Stovetop Cooking Method

  • Brown the Pork: Heat a large Dutch oven or deep skillet over medium-high heat. Add a bit of oil if necessary to prevent sticking. Once hot, add the pork shoulder and brown on all sides. This should take about 2-3 minutes per side.
  • Add the Broth: Once the pork is browned, add the chicken broth to the pot. The liquid should come about halfway up the side of the pork. Cover the pot with a tight-fitting lid.
  • Simmer the Pork: Reduce the heat to low and let the pork simmer for about 2.5 to 3 hours.
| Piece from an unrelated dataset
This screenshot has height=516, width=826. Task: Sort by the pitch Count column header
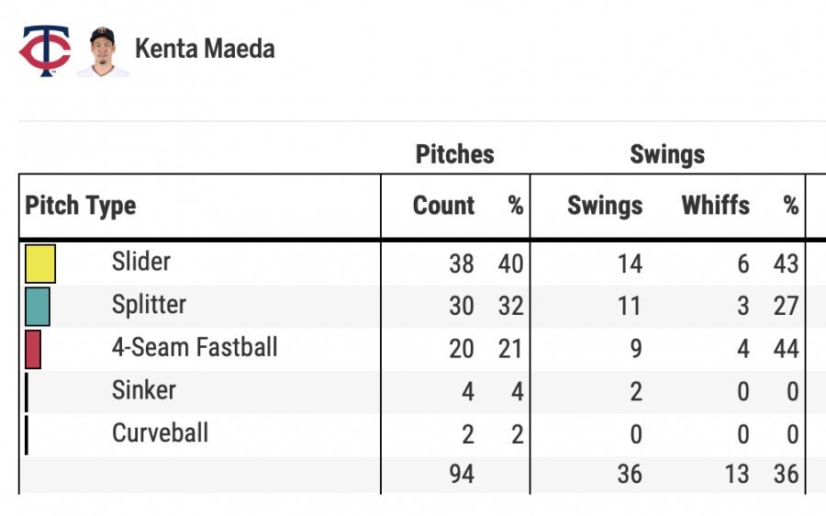[444, 206]
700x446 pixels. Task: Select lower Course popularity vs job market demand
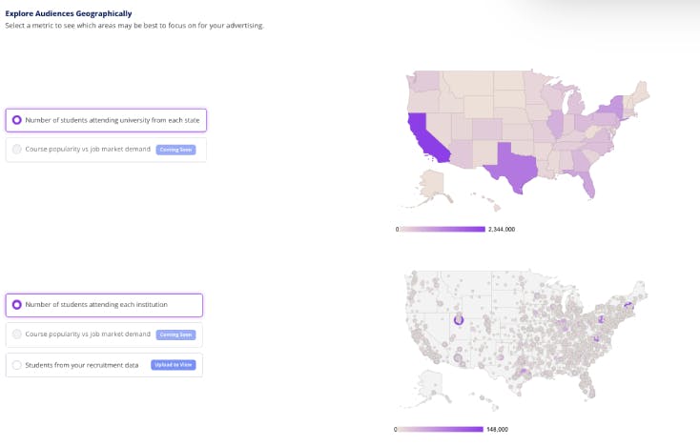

Check occasionally to ensure the liquid hasn’t evaporated completely, adding a bit more broth if needed. The pork is done when it’s fork-tender and shreds easily.

Slow Cooker Method

  • Prep as Above: Follow the same steps to prep the pork and spice rub as above.
  • Slow Cooker Cooking: Place the rubbed pork shoulder in the slow cooker. Pour the chicken broth around the pork. Cover and cook on low for 8 hours or on high for 4-5 hours, until the pork is tender and easily shreds.

Shredding the Pork

  • Shred the Pork: Remove the cooked pork shoulder from the pot or slow cooker and place it on a cutting board. Use two forks to shred the meat into bite-sized pieces.
  • Mix with Juices: Return the shredded pork to the pot or slow cooker and mix it with the cooking juices. This keeps the pork moist and flavorful.

Recipe notes and tips

  • Adjusting Spice Levels: If you prefer less heat, reduce the amount of cayenne   pepper. Add more if you prefer more spicy.
    You can also substitute the coriander or cumin with fennel
  • Storage and Reheating: Store leftovers in an airtight container in the refrigerator for up to 3 days. To reheat, place the pork in a skillet over medium heat with a splash of chicken broth to keep it moist.
  • Make-Ahead Meal: This pulled pork is perfect for meal prep. Make a big batch and enjoy it throughout the week in various dishes.